American talent Tejay van Garderen is hopeful of taking his maiden professional win at Paris-Nice, which starts on Sunday.
“I have really good form – I showed that at Algarve a little bit – and it’s only gotten better since then. I’m going into it with a lot of confidence and I just need to stay by my team and always be focused,” he told Cycling Weekly.
Van Garderen placed second in the Tour of the Algarve to teammate Tony Martin last week, and feels that between them, the pair will get a result for HTC-Columbia.
Nevertheless, the 22 year old is under no illusions as to the difficulty of the traditional early season markstick. “I feel at a bit of a disadvantage having never raced it before, but that’s all part of the learning process.
“It’s not one of those races, like in Spain, where you can stay relaxed, at the back and work your way to the front whenever you feel like it. It’s one of those races where you have to stay at the front the whole time.”
The 27km stage six time trial may further play into his hands. Van Garderen is enthused about what he perceives to be a general return to races against the clock in this year’s calendar.
“I only did five individual time trials – not prologues or TTTs – last year: in the Algarve, California, the Dauphine, the Vuelta and the world championships. It seems like time-trialling has been suppressed a little bit, maybe because they don’t like the technology that’s going into it or whatever. But this season it’s coming back a little, and I’m really glad.”
In just fourteen months as a professional, van Garderen has already taken several impressive and consistent stage racing results, most notably third in last year’s Dauphine and second at the Tour of Turkey. The only thing missing from his growing palmares is a first place finish – and on current form, he’s a real dark horse for Paris-Nice.
van Garderen already feels like he’s stepped up a gear in 2011. “I think the biggest thing is that I’m actually racing for the win now and not up there for the placings,” he said.

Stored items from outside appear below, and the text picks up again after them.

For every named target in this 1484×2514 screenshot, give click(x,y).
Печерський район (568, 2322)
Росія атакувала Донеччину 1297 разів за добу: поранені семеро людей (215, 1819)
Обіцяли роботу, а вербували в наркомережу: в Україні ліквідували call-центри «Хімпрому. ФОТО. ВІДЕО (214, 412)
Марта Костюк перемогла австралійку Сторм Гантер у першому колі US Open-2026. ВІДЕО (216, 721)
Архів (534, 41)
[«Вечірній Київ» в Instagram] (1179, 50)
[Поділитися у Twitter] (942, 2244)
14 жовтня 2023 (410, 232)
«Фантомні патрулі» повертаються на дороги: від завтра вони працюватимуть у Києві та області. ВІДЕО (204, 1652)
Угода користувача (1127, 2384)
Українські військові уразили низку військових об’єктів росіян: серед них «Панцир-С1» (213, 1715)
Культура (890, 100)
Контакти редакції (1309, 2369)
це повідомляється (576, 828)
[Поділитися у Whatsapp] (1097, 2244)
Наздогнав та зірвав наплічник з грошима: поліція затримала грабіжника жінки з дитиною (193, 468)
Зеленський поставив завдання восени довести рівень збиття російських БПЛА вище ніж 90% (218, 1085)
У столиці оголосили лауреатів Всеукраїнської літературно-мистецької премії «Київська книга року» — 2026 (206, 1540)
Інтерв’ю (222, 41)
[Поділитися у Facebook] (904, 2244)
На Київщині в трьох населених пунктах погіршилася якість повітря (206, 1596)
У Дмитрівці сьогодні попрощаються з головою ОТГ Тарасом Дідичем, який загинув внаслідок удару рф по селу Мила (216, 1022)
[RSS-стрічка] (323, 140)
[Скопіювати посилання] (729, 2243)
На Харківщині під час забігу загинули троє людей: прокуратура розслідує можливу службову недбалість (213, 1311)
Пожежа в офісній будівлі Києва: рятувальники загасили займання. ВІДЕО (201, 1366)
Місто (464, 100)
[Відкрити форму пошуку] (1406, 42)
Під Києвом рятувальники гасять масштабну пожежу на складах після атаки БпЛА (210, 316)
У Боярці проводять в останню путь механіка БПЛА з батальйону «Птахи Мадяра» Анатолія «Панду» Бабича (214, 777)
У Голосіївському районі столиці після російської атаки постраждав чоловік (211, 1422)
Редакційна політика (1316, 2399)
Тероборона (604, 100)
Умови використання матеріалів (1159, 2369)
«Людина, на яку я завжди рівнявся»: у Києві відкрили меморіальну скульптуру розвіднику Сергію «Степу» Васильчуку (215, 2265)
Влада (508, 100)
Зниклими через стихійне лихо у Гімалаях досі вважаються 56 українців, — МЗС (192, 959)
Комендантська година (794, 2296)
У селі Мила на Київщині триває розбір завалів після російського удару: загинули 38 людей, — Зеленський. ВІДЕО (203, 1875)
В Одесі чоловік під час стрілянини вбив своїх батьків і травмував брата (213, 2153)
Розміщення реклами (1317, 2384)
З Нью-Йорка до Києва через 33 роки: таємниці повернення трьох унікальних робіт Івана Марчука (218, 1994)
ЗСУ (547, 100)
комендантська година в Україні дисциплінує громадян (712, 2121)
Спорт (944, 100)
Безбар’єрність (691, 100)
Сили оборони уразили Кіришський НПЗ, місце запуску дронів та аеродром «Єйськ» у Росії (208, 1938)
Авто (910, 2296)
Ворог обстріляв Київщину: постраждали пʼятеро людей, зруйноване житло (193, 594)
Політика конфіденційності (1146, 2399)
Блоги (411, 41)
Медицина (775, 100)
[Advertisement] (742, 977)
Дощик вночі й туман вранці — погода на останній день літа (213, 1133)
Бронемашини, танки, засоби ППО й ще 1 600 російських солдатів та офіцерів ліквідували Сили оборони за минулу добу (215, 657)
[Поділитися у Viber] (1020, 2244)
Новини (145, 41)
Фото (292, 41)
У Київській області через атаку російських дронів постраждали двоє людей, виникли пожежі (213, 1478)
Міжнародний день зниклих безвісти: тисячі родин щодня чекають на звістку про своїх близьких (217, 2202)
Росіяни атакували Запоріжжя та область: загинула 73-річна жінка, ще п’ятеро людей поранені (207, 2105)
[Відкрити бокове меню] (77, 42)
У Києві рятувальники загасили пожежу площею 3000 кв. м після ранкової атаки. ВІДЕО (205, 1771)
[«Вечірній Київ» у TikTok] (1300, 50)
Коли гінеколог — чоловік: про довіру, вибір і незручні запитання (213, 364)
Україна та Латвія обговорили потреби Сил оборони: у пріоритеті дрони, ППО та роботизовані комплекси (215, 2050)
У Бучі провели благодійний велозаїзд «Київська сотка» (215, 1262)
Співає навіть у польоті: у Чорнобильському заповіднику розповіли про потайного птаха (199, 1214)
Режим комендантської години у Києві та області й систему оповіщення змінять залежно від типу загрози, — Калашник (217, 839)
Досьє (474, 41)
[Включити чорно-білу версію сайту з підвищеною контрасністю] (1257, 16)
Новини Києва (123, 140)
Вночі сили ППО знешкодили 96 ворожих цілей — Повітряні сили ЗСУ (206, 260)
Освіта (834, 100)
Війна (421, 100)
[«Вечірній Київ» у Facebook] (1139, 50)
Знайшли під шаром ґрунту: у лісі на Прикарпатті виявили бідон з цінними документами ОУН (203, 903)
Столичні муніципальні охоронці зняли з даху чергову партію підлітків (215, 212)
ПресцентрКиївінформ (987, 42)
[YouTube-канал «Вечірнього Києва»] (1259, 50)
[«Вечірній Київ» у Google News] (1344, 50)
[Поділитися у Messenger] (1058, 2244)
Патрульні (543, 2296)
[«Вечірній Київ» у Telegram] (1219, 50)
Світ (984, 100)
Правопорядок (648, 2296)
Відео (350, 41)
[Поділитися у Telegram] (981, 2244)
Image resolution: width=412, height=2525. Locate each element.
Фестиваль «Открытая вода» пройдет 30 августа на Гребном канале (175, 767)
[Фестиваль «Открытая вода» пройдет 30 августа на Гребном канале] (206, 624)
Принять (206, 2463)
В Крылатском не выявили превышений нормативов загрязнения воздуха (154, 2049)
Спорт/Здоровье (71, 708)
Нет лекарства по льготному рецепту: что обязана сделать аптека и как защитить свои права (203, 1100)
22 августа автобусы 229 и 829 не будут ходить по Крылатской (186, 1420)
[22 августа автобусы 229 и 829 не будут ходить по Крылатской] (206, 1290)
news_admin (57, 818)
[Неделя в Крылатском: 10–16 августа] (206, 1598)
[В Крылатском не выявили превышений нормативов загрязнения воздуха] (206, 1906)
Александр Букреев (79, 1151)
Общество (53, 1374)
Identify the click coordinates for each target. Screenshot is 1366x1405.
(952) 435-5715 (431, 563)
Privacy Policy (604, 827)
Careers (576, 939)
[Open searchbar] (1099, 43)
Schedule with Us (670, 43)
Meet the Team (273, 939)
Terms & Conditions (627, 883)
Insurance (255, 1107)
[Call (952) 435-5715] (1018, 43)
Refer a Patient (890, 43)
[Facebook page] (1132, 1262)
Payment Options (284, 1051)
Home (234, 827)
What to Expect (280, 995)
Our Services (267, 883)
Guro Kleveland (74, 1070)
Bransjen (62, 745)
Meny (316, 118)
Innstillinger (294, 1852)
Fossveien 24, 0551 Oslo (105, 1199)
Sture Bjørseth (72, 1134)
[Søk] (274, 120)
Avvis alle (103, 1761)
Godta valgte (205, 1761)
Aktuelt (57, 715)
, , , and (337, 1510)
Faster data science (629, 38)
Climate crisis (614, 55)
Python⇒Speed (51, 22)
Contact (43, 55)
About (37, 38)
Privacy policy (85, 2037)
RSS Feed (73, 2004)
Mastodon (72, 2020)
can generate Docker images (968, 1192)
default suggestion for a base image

“Take the stage up the Malhao climb at the Algarve: last year, Contador went up the road, so did Machado and Leipheimer for Radioshack. And all I was doing was setting my own pace, grinding, trying not to lose time.”
“This year was diffierent. Now, it seems like I can handle a little bit more of a workload beforehand and be fresher for the climb. When people attack, I can respond and attack myself, then I’m in it for the sprint. The fact that I’m able to race for the win – even if I misjudged the sprint [Steve Cummings pipped him to victory] – means that I’m closer to it than I was before.”